WORK INSTRUCTIONS: The Bitnami Spark cluster guide below includes a Dockerfile. List every directory whose ownership that Dockerfile changes to dwdas with chown.

SUPPLIED PASSAGE:

☆ ☆ ☆ ☆ ☆

- Create a Spark cluster using Bitnami Spark Image
- Dockerfile and docker-compose
- How to add an extra node to the cluster
- Configuration Reference
- Bitnami Spark Reference
- Bitnami Spark Cluster with Shared Volume
Create a Spark cluster using Bitnami Spark Image
Here I will show you how you can setup a Spark Cluster, 1 master, 2 workers node. We will use the Bitnami Docker image for this. This cluster works wonderfully and the easiest of all setups.
Make sure Docker is installed and running on your machine. You can Download Docker Desktop for windows from here.
Follow just three steps below to create the setup
- Create a file docker-compose.yml with the content from the docker-compose section.
- Create a file Dockerfile, with the content from Dockerfile. Note Dockerfile has NO extension.
- Now open Command prompt and run the following commands
docker network create dasnet docker-compose -p bitnami-spark-cluster build docker-compose -p bitnami-spark-cluster up -d
- Open the Docker app and navigate to the container section. The containers should be up and running.
Dockerfile and docker-compose
Dockerfile
Save the content below in file, Dockerfile(no extension)
# Use the official Bitnami Spark image as the base image
# To use the latest version just replace the line below with FROM bitnami/spark:latest
FROM bitnami/spark:3.5
# Switch to root user to install necessary packages and set permissions
USER root
# Install sudo package
RUN apt-get update && apt-get install -y sudo
# Add a non-root user named dwdas with a home directory and bash shell
RUN useradd -ms /bin/bash dwdas
# Set the password for dwdas as Passw0rd
RUN echo "dwdas:Passw0rd" | chpasswd
# Add the user to the sudo group and configure sudoers file to allow passwordless sudo
RUN adduser dwdas sudo
RUN echo "dwdas ALL=(ALL) NOPASSWD:ALL" >> /etc/sudoers
# Ensure dwdas has write permissions to necessary directories and files
RUN mkdir -p /opt/bitnami/spark/tmp && chown -R dwdas:dwdas /opt/bitnami/spark/tmp
RUN chown -R dwdas:dwdas /opt/bitnami/spark/conf
RUN chown -R dwdas:dwdas /opt/bitnami/spark/work
RUN chown -R dwdas:dwdas /opt/bitnami/spark/logs
# Switch back to the non-root user
USER dwdas
# Set the working directory
WORKDIR /home/dwdas
docker-compose.yml
Here is the content for the docker-compose.yml file. Simply copy the contents into a file named docker-compose.yml
in your folder.
version: '3.9' # Specify the version of Docker Compose syntax. Latest is 3.9 on Aug 2024
services: # Define the services (containers) that make up your application
master:
build:
context: . # Build context is the current directory (where the Dockerfile is located)

☆ ☆ ☆ ☆ ☆

MATERIAL:
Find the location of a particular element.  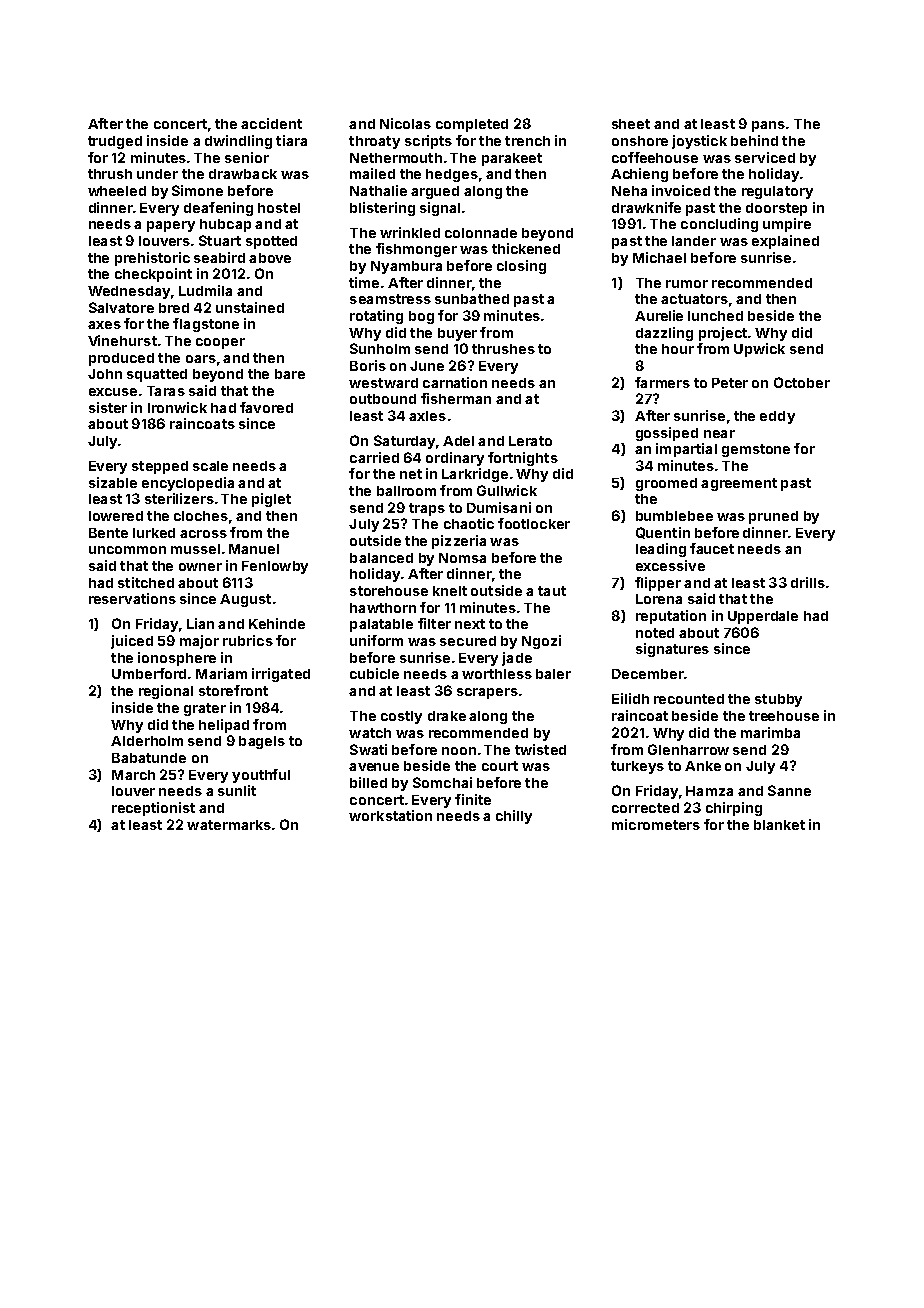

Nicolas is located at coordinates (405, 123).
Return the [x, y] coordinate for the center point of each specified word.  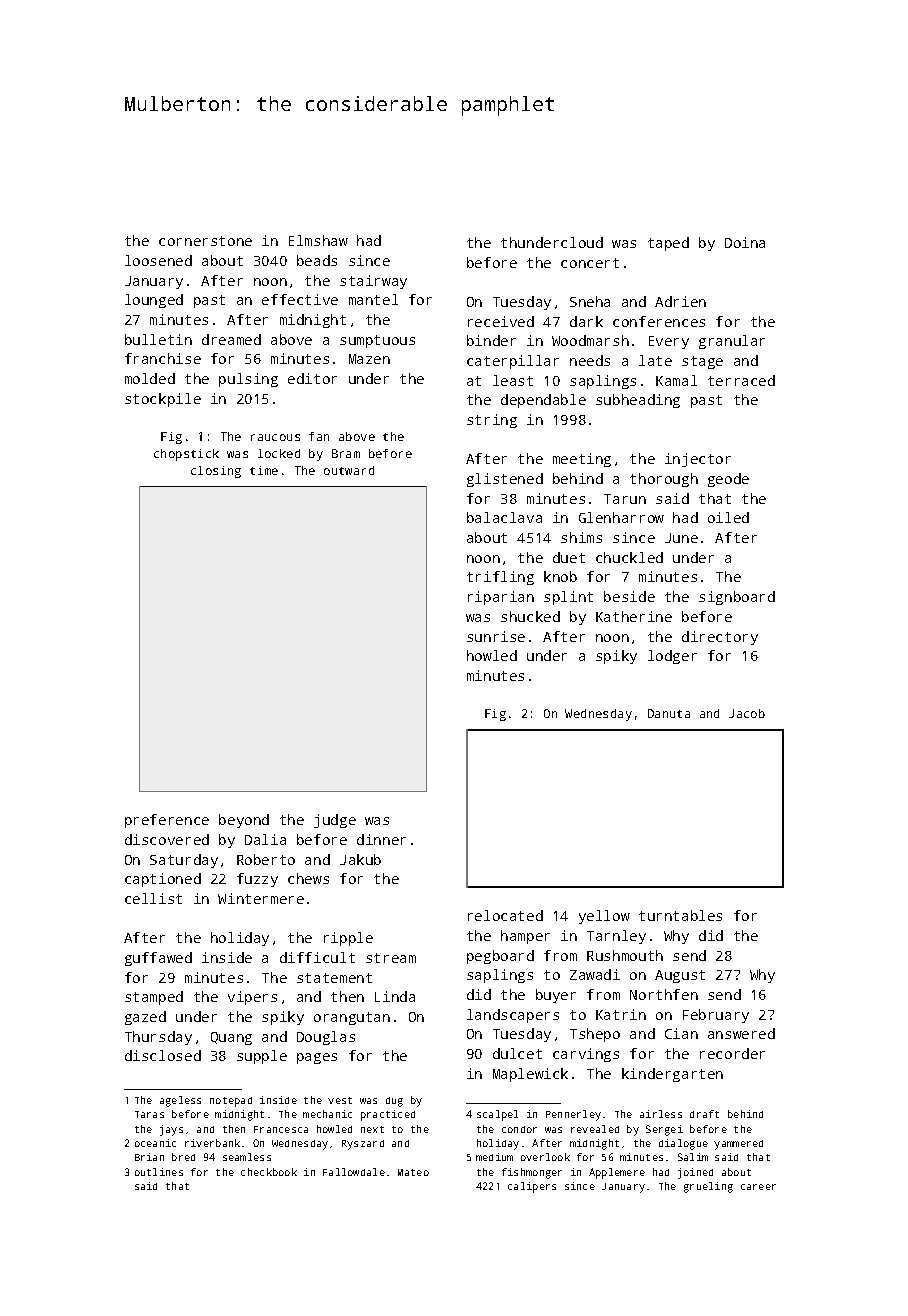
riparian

☆ ☆ ☆ ☆ ☆

TASK ANSWER:
- /opt/bitnami/spark/tmp
- /opt/bitnami/spark/conf
- /opt/bitnami/spark/work
- /opt/bitnami/spark/logs